**Work instruction**. Every record that follows must be returned word for word.

**Raw data**.
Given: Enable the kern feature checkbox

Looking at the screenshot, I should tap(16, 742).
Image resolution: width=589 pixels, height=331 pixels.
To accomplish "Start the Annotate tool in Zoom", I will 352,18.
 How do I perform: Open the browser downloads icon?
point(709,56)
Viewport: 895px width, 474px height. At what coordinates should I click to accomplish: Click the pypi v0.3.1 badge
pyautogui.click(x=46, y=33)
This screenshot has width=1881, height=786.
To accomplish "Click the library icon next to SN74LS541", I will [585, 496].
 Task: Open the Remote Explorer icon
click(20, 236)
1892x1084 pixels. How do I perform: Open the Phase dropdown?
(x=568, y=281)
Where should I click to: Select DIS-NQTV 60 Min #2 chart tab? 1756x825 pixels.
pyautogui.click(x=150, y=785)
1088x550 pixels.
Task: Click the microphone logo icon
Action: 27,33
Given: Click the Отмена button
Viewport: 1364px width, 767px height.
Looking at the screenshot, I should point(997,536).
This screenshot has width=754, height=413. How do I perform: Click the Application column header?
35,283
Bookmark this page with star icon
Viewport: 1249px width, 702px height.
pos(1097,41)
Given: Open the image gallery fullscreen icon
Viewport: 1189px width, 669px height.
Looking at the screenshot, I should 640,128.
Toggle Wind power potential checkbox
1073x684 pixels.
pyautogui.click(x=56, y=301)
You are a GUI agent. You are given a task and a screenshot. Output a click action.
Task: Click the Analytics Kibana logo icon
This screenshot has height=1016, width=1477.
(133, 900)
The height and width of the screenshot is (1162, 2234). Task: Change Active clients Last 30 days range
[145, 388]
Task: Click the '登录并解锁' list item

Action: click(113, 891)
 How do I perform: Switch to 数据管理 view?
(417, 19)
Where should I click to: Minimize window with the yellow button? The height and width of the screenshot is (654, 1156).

**Response box**.
Given: Enable the kern feature checkbox

Looking at the screenshot, I should tap(16, 742).
Image resolution: width=589 pixels, height=331 pixels.
To accomplish "Start the Annotate tool in Zoom", I will 352,18.
 How do I perform: Open the browser downloads icon?
point(709,56)
Viewport: 895px width, 474px height. At what coordinates should I click to accomplish: Click the pypi v0.3.1 badge
pyautogui.click(x=46, y=33)
This screenshot has width=1881, height=786.
To accomplish "Click the library icon next to SN74LS541", I will [585, 496].
 Task: Open the Remote Explorer icon
click(20, 236)
1892x1084 pixels. How do I perform: Open the Phase dropdown?
(x=568, y=281)
Where should I click to: Select DIS-NQTV 60 Min #2 chart tab? 1756x825 pixels.
pyautogui.click(x=150, y=785)
1088x550 pixels.
Task: Click the microphone logo icon
Action: 27,33
Given: Click the Отмена button
Viewport: 1364px width, 767px height.
Looking at the screenshot, I should point(997,536).
This screenshot has width=754, height=413. How do I perform: Click the Application column header?
35,283
Bookmark this page with star icon
Viewport: 1249px width, 702px height.
pos(1097,41)
Given: Open the image gallery fullscreen icon
Viewport: 1189px width, 669px height.
Looking at the screenshot, I should 640,128.
Toggle Wind power potential checkbox
1073x684 pixels.
pyautogui.click(x=56, y=301)
You are a GUI agent. You are given a task and a screenshot. Output a click action.
Task: Click the Analytics Kibana logo icon
This screenshot has height=1016, width=1477.
(133, 900)
The height and width of the screenshot is (1162, 2234). Task: Change Active clients Last 30 days range
[145, 388]
Task: Click the '登录并解锁' list item

Action: click(113, 891)
 How do I perform: Switch to 数据管理 view?
(417, 19)
Where should I click to: Minimize window with the yellow button? The height and width of the screenshot is (654, 1156).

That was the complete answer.